Trecho para leitura =
==============================
Não se pode esquecer que tanto a Administração dos
Sacramentos, quanto o Exercício da Disciplina, são frutos da fiel exposição da
Palavra de Deus. Na falta da pregação fiel, as outras duas marcas também
estarão ausentes. Se não se expõe a Escritura fielmente, tampouco os
sacramentos serão administrados corretamente como Jesus Cristo instituiu, nem a
disciplina será exercida pelos padrões da Escritura, passando a ser vista como despotismo.
A própria palavra em si mesma, disciplina, é vista
como negativa. Principalmente do último século para cá,
Desde que os
princípios do pós-modernismo encontraram lugar no seio da igreja, qualquer
conceito que ameace o individualismo e a liberdade de escolha quanto ao estilo
de vida, comportamento, etc., é logo taxado de arcaico, passé. A
dicotomia prática de muitos cristãos gera a ilusão de que a igreja não tem nada
a ver com o procedimento ‘secular’ de seus membros. Nessa ‘nova era’
antropocêntrica, a igreja é vista como uma organização altamente dependente do
indivíduo, e que precisa conservá-lo ao custo de várias exceções. O medo da
impopularidade leva muitos líderes à cumplicidade e pecados são justificados em
nome de uma atitude mais ‘humana’(2). Por outro lado, o que dizer daqueles que,
em nome do zelo pela disciplina, cometeram injustiças e causaram mais males que
bens?(3) Em todo esse contexto, a disciplina tem uma vida curta e a tolerância
consagra-se como a virtude da moda.(4) Porém, o que acontece com uma igreja sem
disciplina?[4]
Mas, o
que fazer, então, para contornar este decadência disciplinar? O que é
disciplina e qual a sua base escriturística e lógica? Quais os argumentos mais
comuns para o não exercício da disciplina bíblica? Qual o pressuposto para o
não exercício da disciplina? Como aplicá-la corretamente, de modo que os seus
propósitos sejam alcançados? Aliás, quais os propósitos da Disciplina Bíblica?
É a fim
de responder estes questionamentos que trataremos deste tema. Nossa base é a
Escritura Sagrada (AT e NT); consultaremos outros autores que tenham tratado do
assunto em questão.
1. Base Lingüística para Disciplina
Primeiramente, é preciso dizer que o termo é um termo
bíblico. De imediato retira-se a ideia de que disciplina bíblica seja algo externo
às Escrituras ou à Comunidade da Aliança. Antes, tanto no AT como no NT, as
palavras denotam “a correção que resulta em educação”.[5] Em
português, na versão Revista e Atualizada, a palavra disciplina aparece cerca
de trinta e três vezes. No Antigo Testamento, usa-se o verbo hebraico rs;y" (yasar
– 42x), traduzido em nossas Bíblias como admoestar, corrigir, disciplinar,
instruir, castigar, entre outros. Sua maior ocorrência encontra-se na
Literatura de Sabedoria (Provérbios, Eclesiastes, Jó) e Salmos(6x e 9x); também
ocorre no Pentateuco (8x, principalmente em Dt), nos Históricos (6x) e nos
Profetas (13x; 7x só em Jr)[6].
==============================
Conteúdo dos dados =
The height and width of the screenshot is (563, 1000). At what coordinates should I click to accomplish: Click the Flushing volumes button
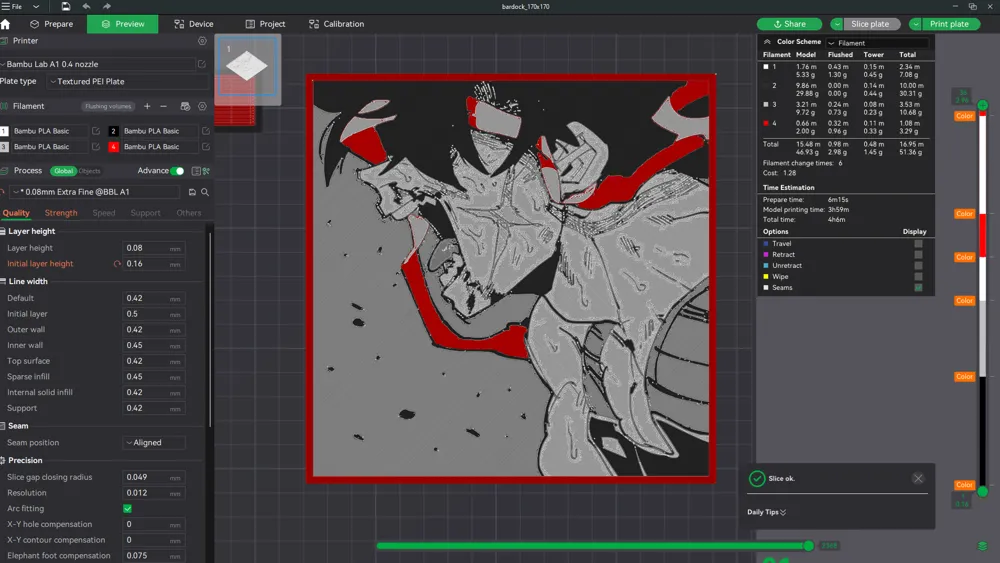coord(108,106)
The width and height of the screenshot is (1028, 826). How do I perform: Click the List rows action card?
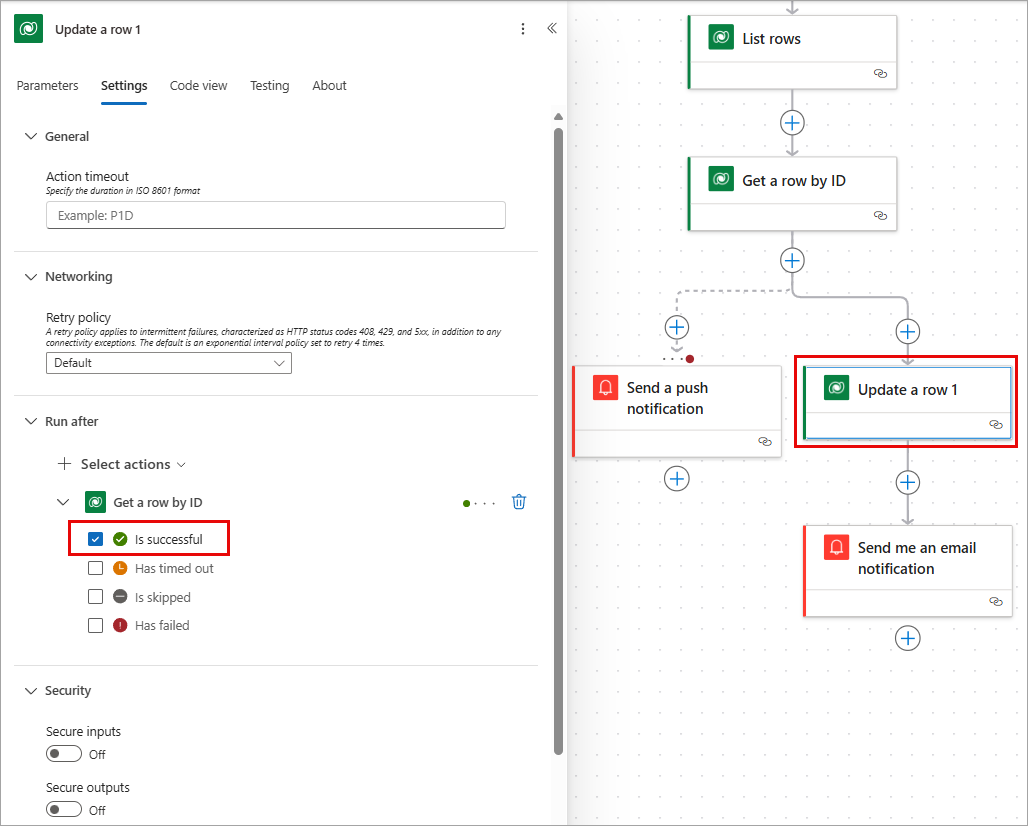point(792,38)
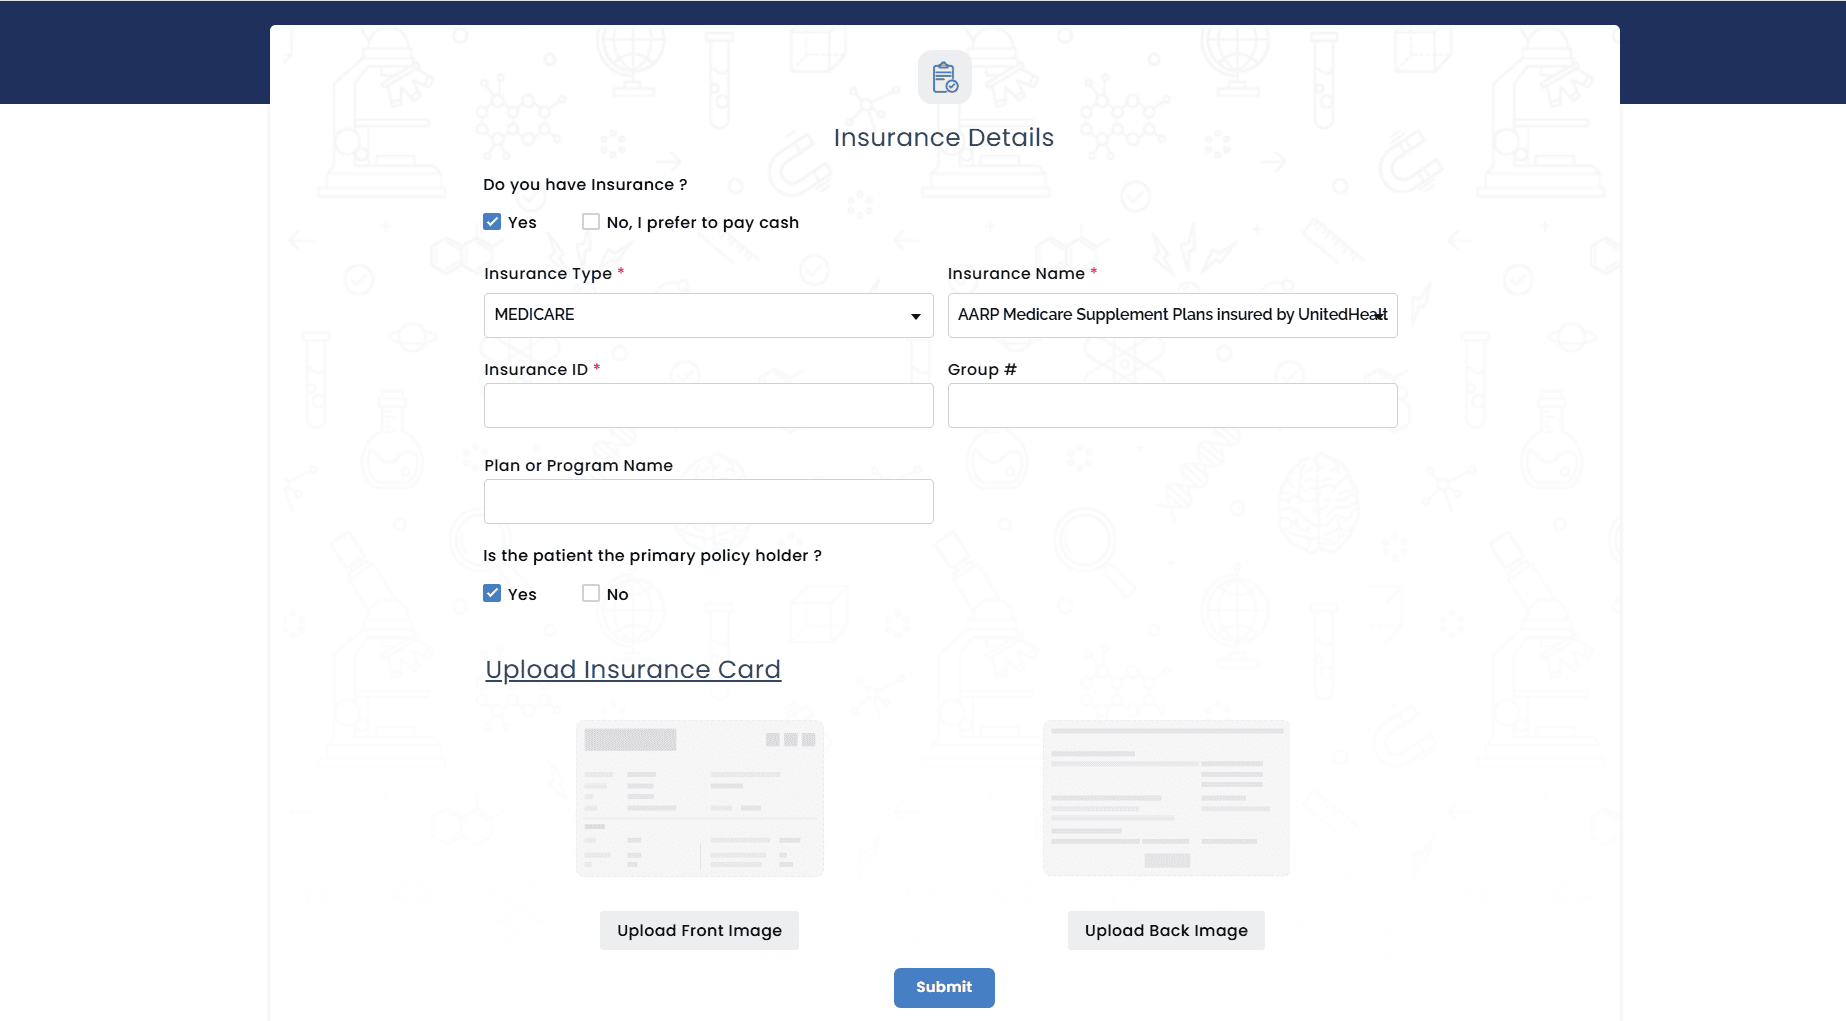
==============================
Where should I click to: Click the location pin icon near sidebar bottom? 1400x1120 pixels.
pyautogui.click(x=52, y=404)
==============================
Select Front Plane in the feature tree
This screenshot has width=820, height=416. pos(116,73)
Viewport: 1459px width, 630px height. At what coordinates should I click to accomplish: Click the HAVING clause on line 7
==============================
Transcreva, do texto sobre a disciplina na igreja, o trecho que começa em "1. Base Lingüística" e termina em "só em Jr)[6].".

Resultado da tarefa =
1. Base Lingüística para Disciplina
Primeiramente, é preciso dizer que o termo é um termo
bíblico. De imediato retira-se a ideia de que disciplina bíblica seja algo externo
às Escrituras ou à Comunidade da Aliança. Antes, tanto no AT como no NT, as
palavras denotam “a correção que resulta em educação”.[5] Em
português, na versão Revista e Atualizada, a palavra disciplina aparece cerca
de trinta e três vezes. No Antigo Testamento, usa-se o verbo hebraico rs;y" (yasar
– 42x), traduzido em nossas Bíblias como admoestar, corrigir, disciplinar,
instruir, castigar, entre outros. Sua maior ocorrência encontra-se na
Literatura de Sabedoria (Provérbios, Eclesiastes, Jó) e Salmos(6x e 9x); também
ocorre no Pentateuco (8x, principalmente em Dt), nos Históricos (6x) e nos
Profetas (13x; 7x só em Jr)[6].